Le stratagème éventé par Revenu Québec a fait perdre au gouvernement du Québec 2,5 millions $ entre 2009 et 2012. Les garderies visées par l'enquête sont établies à Québec, en Mauricie, dans le Centre-du-Québec et en Montérégie. Elles concernent 3 sociétés et 250 individus.

Les gestionnaires des garderies et les clients agissaient de connivence. Les enquêteurs devront déterminer si les fraudes se faisaient en fournissant de faux renseignements quant au nombre d'heures de garde, d'enfants confiés au service ou si des reçus aux fins d'impôt étaient remis sans qu'aucun enfant soit gardé.

«C'est très inquiétant ce qu'on voit apparaître», lance le député péquiste de Terrebonne, Mathieu Traversy. «La première chose qui me vient à l'idée, c'est que ça fait des mois qu'on dit qu'il faudrait resserrer les règles de sécurité concernant ce type de garderie [privées]», ajoute le critique.

Plus de surveillance

Selon lui, le ministère de la Famille, dirigée par la libérale Francine Charbonneau, devrait pouvoir dépister ce genre de fraude. «Ce n'est peut-être pas unique. Est-ce que ce genre de pratique est plus répandu qu'on pense? On aimerait que la ministre tienne ces garderies à l'oeil», renchérit le député Traversy.

«Il y a une grande latitude avec laquelle on peut opérer une garderie au Québec. Actuellement, n'importe qui peut s'ouvrir une garderie avec six enfants et moins (sans accréditation du Ministère) et offrir des crédits d'impôt. Quand on fait un rapport d'impôt pour obtenir des crédits pour frais de garde, le ministère du Revenu ne demande même pas de pièces justificatives obligatoires. Est-ce que les gens peuvent contourner le système? Si c'est avéré, il faut resserrer les règles en matière de crédit d'impôt», insiste le critique.

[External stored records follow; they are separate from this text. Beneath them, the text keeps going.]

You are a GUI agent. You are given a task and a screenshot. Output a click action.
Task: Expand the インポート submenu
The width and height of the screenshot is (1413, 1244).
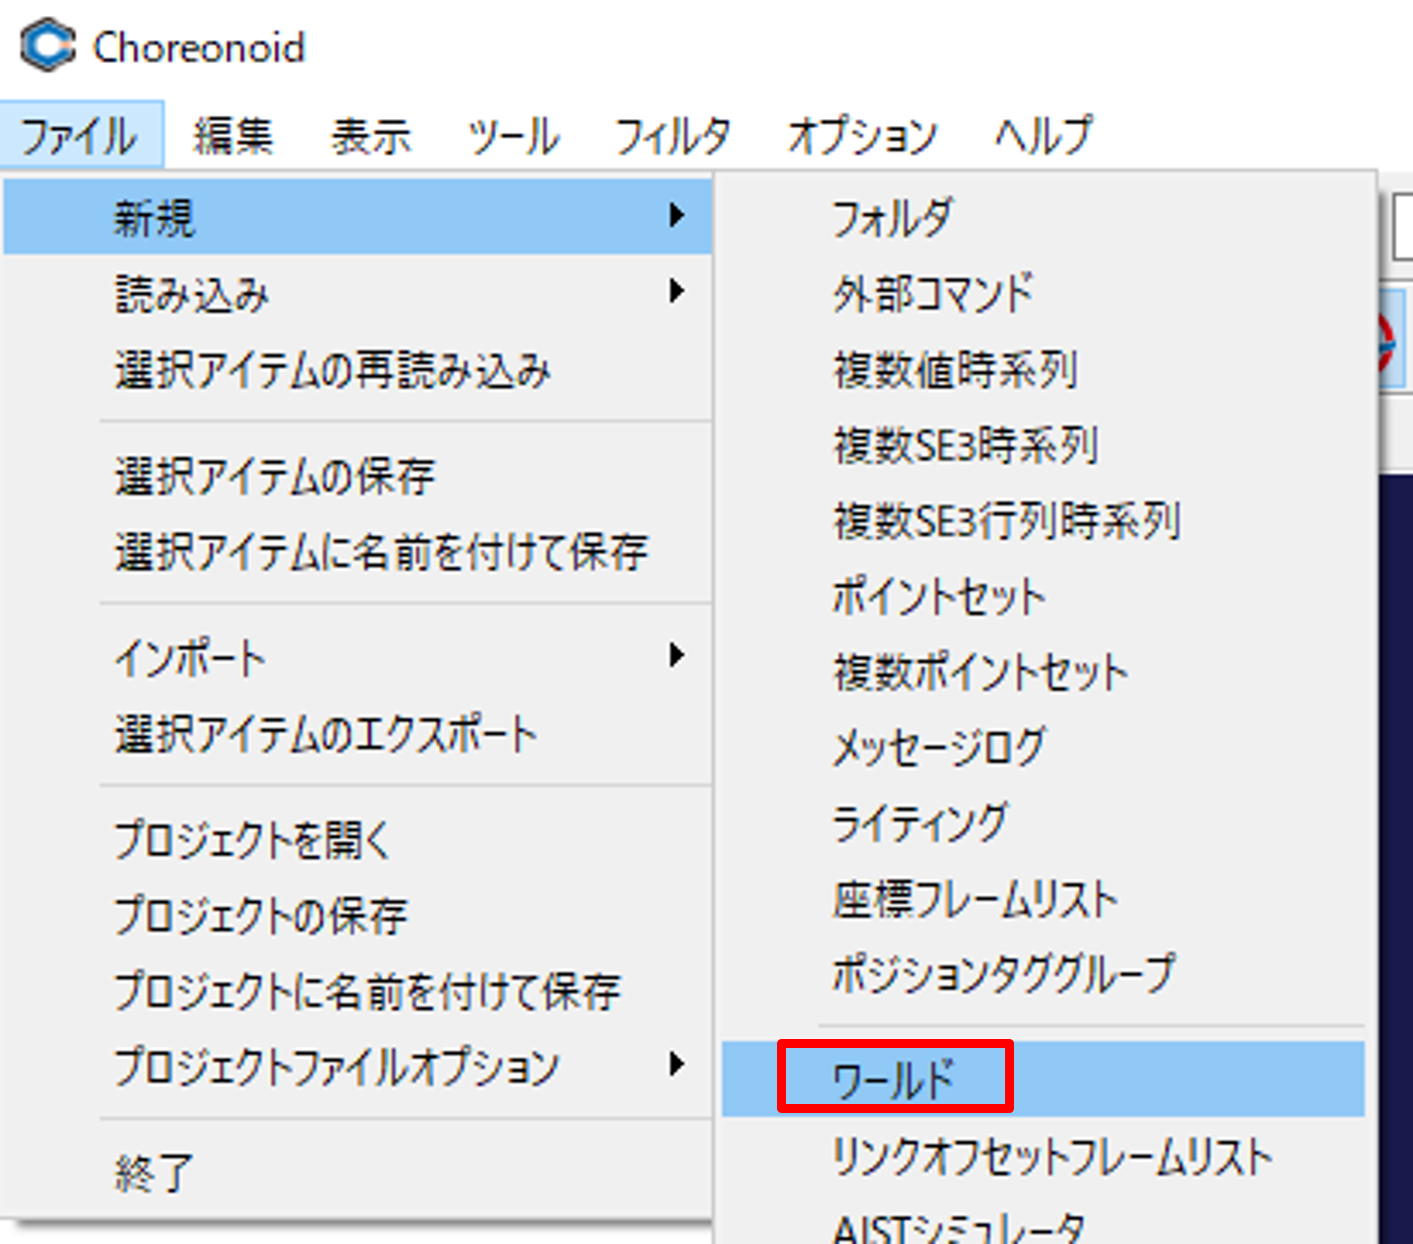[x=190, y=658]
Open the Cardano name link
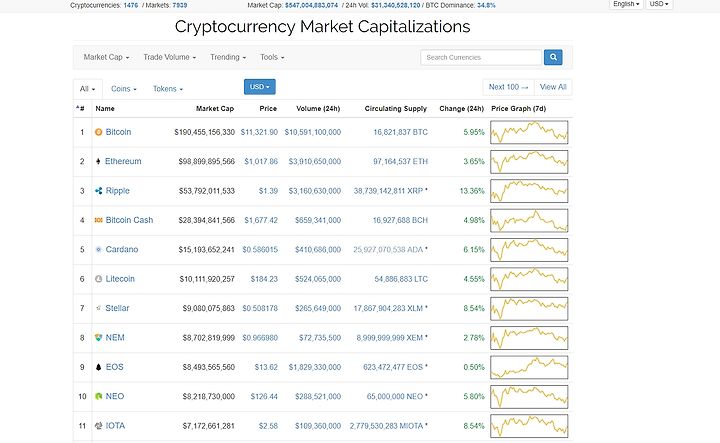 point(122,250)
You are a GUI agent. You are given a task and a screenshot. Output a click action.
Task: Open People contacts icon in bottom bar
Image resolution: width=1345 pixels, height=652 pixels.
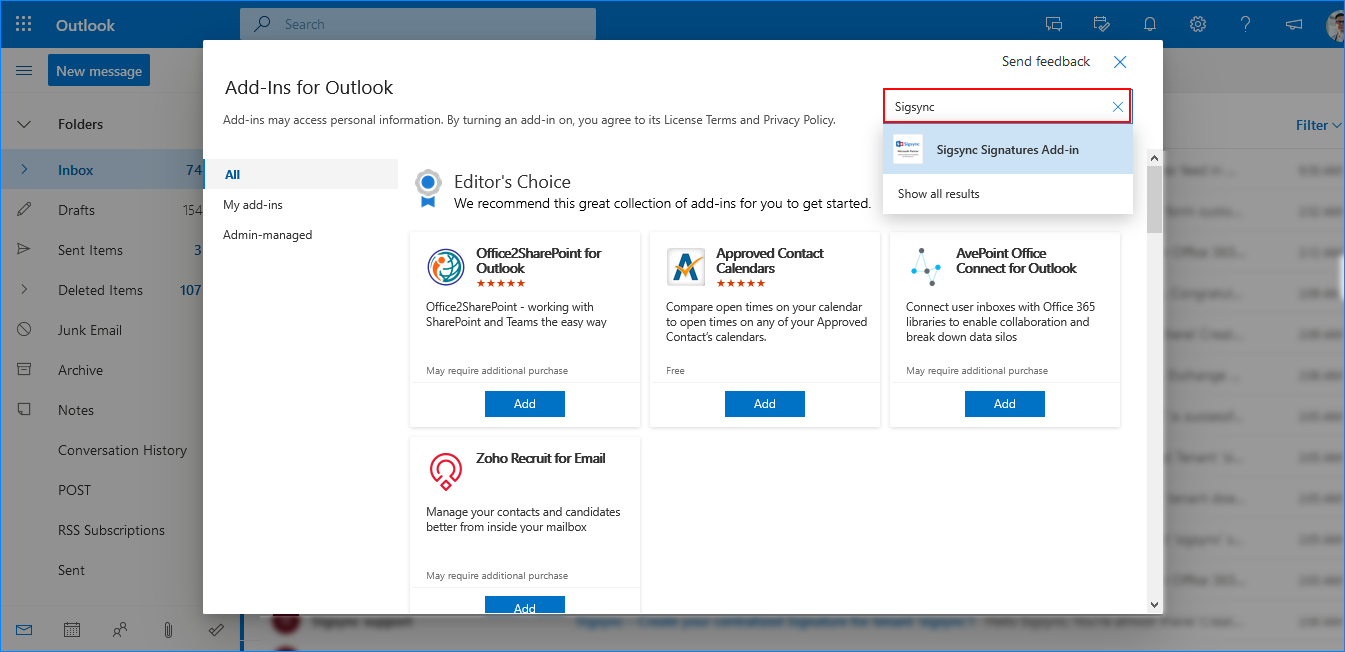pyautogui.click(x=120, y=630)
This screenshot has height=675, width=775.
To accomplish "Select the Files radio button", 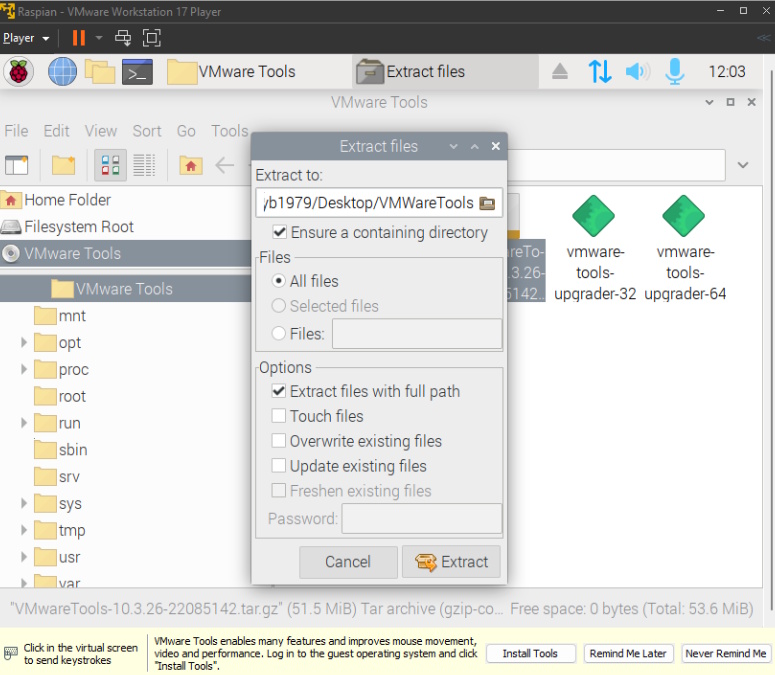I will pos(278,334).
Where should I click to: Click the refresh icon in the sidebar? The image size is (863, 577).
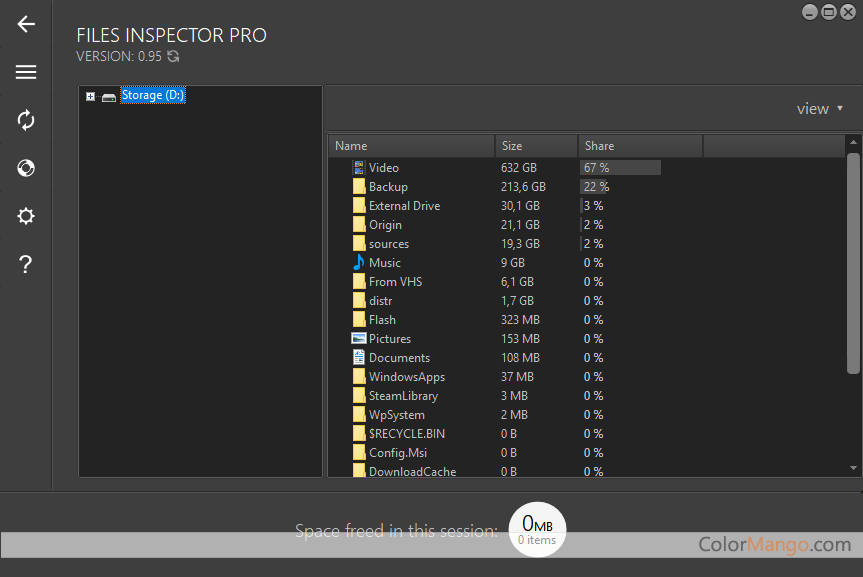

Dans un mémoire déposé à la Commission des finances publiques en janvier 2015, l'Association québécoise des CPE affichait son inquiétude quant au fait que le gouvernement du Québec accorde «550 millions $ [pour 2013] aux garderies commerciales non subventionnées, sans reddition de compte sur l'utilisation de ces fonds publics, ni aucun contrôle notamment sur la présence réelle des enfants».

Cette histoire de fraude fiscale s'ajoute à d'autres irrégularités rapportées récemment dans les médias dont les «places fantômes en garderie» et la revente à des prix exorbitants de permis d'exploitation de garderie.

Le Soleil a joint, jeudi, le cabinet de la ministre Charbonneau, qui n'a pas donné suite à notre appel.